In view of the foregoing, the remaining assignments of error need not now concern us.

The orders of the Superior Court and the trial court are reversed.

NIX, J., filed a concurring opinion in which ROBERTS, J., joined.

JONES, C.J., did not participate in the consideration or decision of this case.

NIX, Justice (concurring).

In a well-reasoned opinion written by Mr. Justice EAGEN, the majority properly concludes that the instant appellant was unjustly confined for contumacious conduct upon a record barren of evidence of willful misbehavior. I am in complete accord with the reasoning and result of the majority opinion but I strongly believe that some comment must be made as to the underlying factor that produced this result.

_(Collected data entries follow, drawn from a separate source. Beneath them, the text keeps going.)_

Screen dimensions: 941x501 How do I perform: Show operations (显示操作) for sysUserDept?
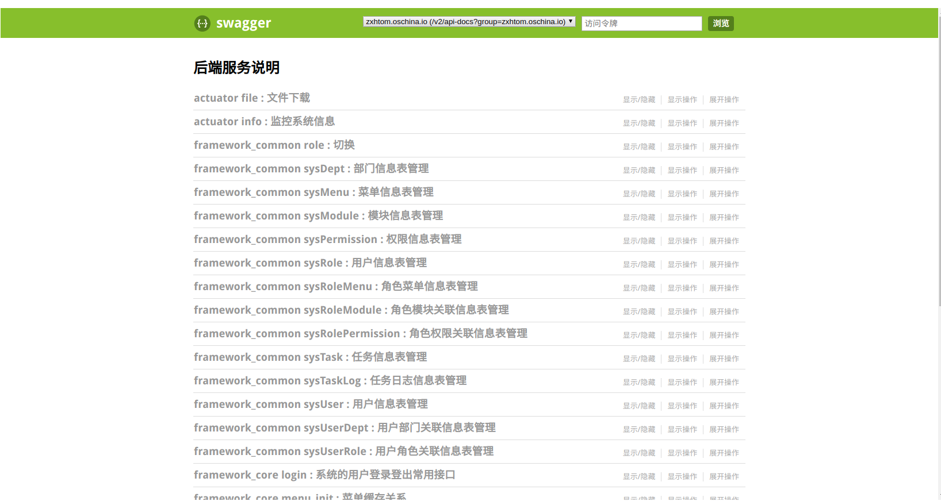682,430
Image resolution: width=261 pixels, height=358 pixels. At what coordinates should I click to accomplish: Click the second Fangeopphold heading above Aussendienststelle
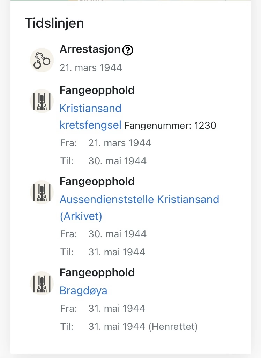[97, 182]
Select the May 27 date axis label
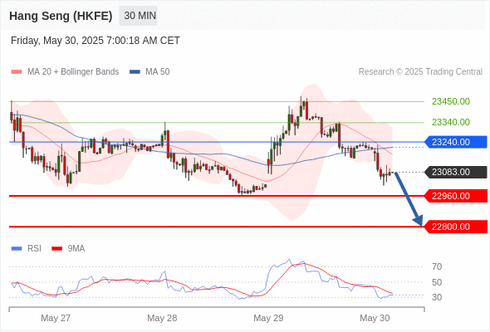The image size is (490, 332). coord(56,318)
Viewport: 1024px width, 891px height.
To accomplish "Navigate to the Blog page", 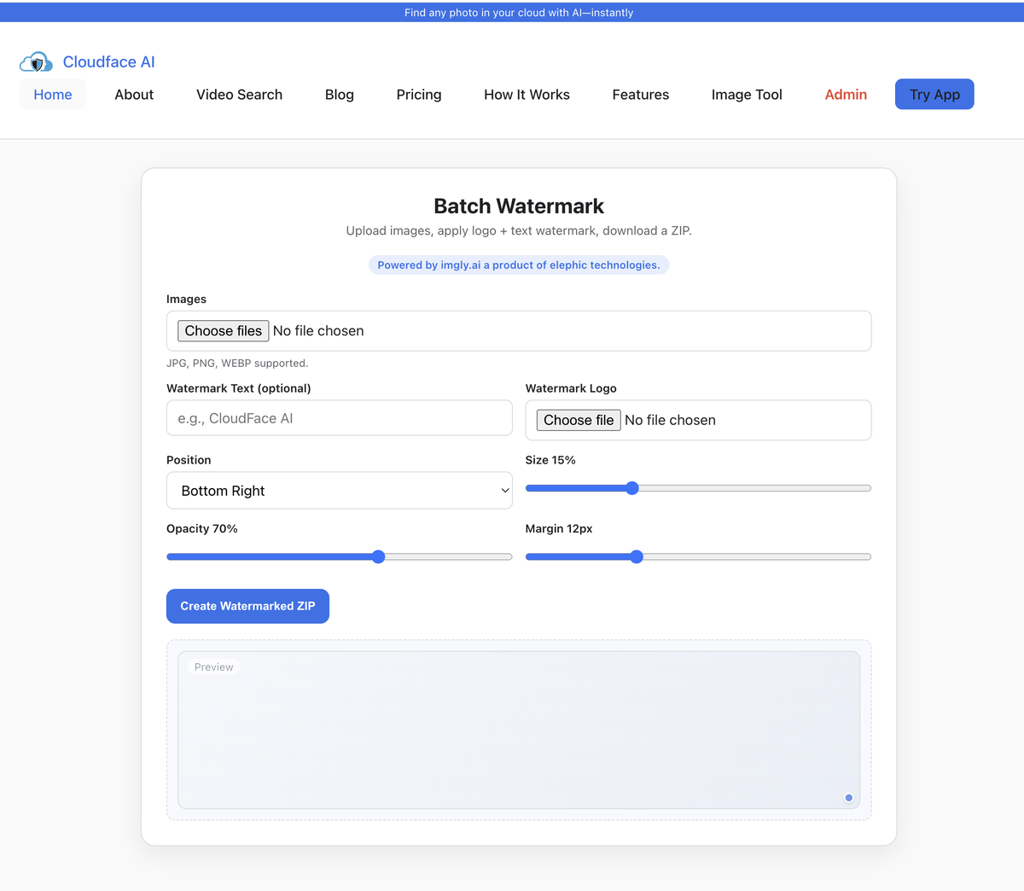I will click(x=339, y=95).

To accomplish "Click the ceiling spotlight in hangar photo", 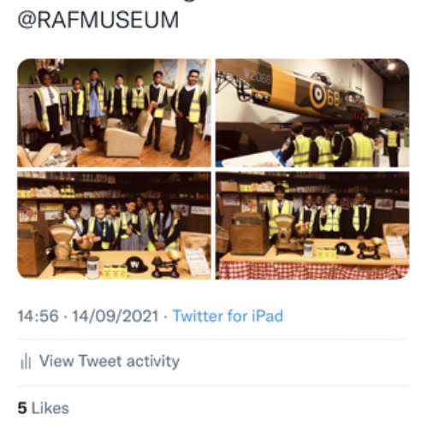I will [391, 67].
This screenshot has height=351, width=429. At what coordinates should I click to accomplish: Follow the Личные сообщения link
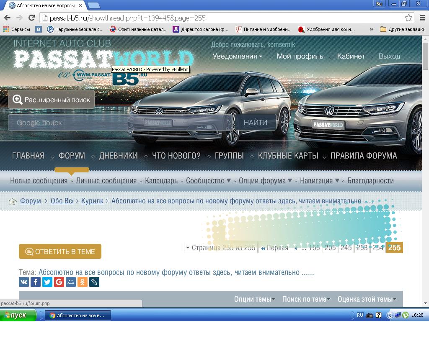(106, 181)
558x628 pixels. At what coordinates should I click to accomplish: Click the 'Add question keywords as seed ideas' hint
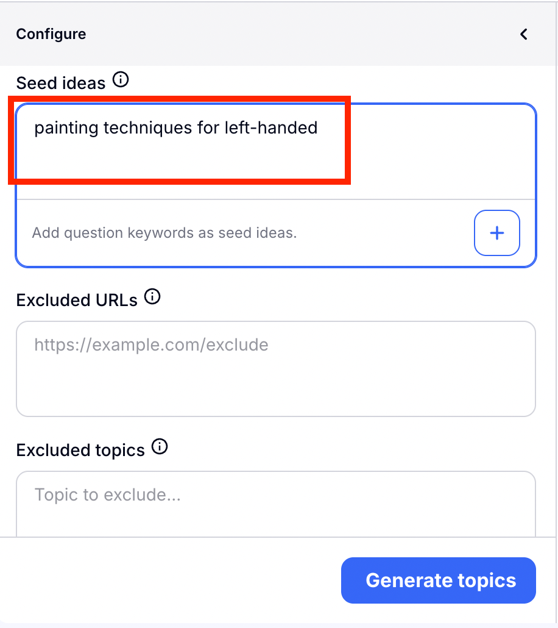click(x=164, y=233)
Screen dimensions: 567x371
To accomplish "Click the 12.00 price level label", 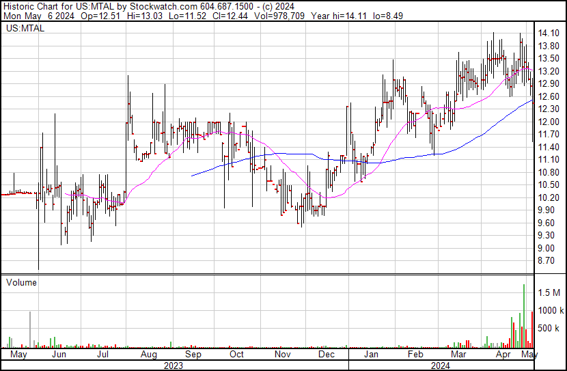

Mr. Wright appeared before the court below on May 28, 1971, under a writ of attachment pursuant to the Act of July 13, 1953, P.L. 431 § 9; 1957, July 3, P.L. 452, § 1, 62 P.S. § 2043.39. An adjudication of contempt was found under subsection (b) after the following colloquy which represents the Entire record of the proceeding resulting in the questioned confinement:

'BY THE COURT:

Q. You are Fred Wright?

A. Yes, sir.

Q. Also known as Fred Gordy? A. Yes.

Q. Do you live at 1433 North 10 Street?

A. Yes.

Q. You have three children with Beverly Thomas; is that right?

A. Yes, sir.

Q. There's an order of $5.00 for each one of them. The total amount to be paid in is $4,195.00, and you paid in a grand total of $213.00. Your last payment was $20.00 in October 1965. You owe $3,982.33 and you...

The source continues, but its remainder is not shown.